Neural crest derivatives in the liver during development and in fibrogenesis

BORTH C; MONTANER A; ADAMEYKO I; SIERRA R; LATORRE MP; ERNFORS P; AQUINO JB; BLANCO MV; FURLÁN A; ALANIZ L

Mar del Plata

Congreso; XXXII Congreso Annual de la Sociedad Argentina de Neurociencias; 2017

Sociedad Argentina de Neurociencias

Introduction: We aimed to analyze the phenotype of neural crest derived cells (NCDCs) in the healthy and fibrotic liver, since this issue remains largely unknown. Methodology: We based our study on genetic lineage tracing analyses of NCDCs by using double transgenic mouse lines (embryonic stages: PLP1creERT2- Rosa26YFP and SOX10creERT2-Rosa26YFP; adult: Wnt1cre-Rosa26Tom and GLASTcreERT2-Rosa26Tom). Fibrosis models: intraperitoneal chronic injection of thioacetamide (TAA; 4 and 8 weeks; 3 doses/week) and bile duct ligation (2 weeks). Results: During embryonic stages, only when tamoxifen (Tx) was applied at E12.5, but not at E15.5, some YFP+ cells were also cytokeratin 18+ and alpha-fetoprotein+ but desmin-. In the adult, some Tomato+ cells showed properties of hepatocyte-like cells (HLCs; in GLASTcreERT2-Rosa26Tom this feature was only seen when Tx was applied at P2 but not at P60). In fibrotic livers, the incidence of glia and Tomato+ HLCs was largely increased. Finally, in adult WNT1cre-Rosa26Tom mice which were treated with TAA for 1 week and then injected with the oligonucleotide IMT504 the incidence of HLCs Tomato+ was further increased. Conclusions: NCDCs would be a source of HLCs (NCD-HLCs) during development. In fibrogenesis, numbers of glia and NCD-HLCs were largely increased, with eventual contribution of progenitor cells from the bone marrow. These two mechanisms would influence the worsening of this pathology and occurrence of regenerative events, respectively.

Saved entries:

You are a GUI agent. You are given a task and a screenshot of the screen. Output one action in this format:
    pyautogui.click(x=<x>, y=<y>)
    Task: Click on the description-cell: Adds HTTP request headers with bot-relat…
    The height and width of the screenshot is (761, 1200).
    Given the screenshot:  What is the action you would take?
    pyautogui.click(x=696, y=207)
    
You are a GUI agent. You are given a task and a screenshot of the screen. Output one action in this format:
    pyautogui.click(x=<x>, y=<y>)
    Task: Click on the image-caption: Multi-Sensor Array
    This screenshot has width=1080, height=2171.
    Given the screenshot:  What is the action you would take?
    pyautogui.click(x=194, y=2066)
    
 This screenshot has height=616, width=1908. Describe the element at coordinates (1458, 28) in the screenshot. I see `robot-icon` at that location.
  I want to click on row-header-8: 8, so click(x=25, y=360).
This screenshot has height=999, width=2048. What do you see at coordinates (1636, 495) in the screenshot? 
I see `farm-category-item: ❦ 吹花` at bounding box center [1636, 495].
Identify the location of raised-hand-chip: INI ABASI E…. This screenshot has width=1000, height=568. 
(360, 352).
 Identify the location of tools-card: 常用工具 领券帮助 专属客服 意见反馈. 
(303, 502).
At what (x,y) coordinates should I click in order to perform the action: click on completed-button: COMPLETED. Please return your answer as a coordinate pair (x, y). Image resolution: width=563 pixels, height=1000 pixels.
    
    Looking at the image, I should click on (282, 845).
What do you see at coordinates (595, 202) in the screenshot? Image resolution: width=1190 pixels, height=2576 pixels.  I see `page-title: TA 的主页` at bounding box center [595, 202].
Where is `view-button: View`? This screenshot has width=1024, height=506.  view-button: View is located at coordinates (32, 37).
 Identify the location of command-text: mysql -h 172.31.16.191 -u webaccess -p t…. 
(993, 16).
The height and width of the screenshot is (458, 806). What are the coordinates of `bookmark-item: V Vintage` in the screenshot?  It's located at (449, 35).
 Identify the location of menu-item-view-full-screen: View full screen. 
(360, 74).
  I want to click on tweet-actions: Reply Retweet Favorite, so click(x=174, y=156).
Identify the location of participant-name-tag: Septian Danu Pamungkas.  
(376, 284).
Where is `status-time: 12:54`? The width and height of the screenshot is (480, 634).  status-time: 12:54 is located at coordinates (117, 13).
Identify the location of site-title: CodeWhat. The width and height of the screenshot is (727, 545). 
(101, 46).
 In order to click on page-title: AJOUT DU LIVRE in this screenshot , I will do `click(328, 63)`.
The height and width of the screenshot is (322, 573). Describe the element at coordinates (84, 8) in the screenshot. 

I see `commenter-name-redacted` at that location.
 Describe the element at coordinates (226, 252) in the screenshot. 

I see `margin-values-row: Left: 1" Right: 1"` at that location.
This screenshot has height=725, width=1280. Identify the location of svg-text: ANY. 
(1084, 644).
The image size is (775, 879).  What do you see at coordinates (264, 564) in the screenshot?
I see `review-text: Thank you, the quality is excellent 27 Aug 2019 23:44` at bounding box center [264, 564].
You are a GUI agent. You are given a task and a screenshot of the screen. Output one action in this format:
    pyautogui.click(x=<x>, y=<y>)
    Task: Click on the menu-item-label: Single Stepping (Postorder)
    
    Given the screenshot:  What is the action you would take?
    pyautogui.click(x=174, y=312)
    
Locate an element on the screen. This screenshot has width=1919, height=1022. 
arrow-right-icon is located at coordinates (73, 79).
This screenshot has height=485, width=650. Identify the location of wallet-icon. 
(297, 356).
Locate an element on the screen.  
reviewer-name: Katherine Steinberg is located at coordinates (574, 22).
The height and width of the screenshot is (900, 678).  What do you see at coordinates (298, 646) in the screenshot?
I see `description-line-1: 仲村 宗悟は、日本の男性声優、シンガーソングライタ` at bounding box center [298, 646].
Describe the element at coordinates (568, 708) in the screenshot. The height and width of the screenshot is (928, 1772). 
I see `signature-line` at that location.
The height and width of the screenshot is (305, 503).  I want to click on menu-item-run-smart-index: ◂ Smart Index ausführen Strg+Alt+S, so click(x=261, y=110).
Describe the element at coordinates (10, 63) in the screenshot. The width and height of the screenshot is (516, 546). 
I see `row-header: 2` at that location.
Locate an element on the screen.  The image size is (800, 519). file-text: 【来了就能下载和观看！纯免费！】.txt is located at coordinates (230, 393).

-- ACTIVITY LIST --
1. In the abstract on neural crest derivatives in the liver, how long was bile duct ligation applied as a fibrosis model?
2. Explain why the abstract on neural crest derivatives in the liver set out to analyze the phenotype of neural crest derived cells in the healthy and fibrotic liver.

-- ANSWERS FOR EACH ITEM --
1. Bile duct ligation was applied for 2 weeks.

2. The phenotype of neural crest derived cells in the healthy and fibrotic liver remains largely unknown, so the study aimed to analyze it.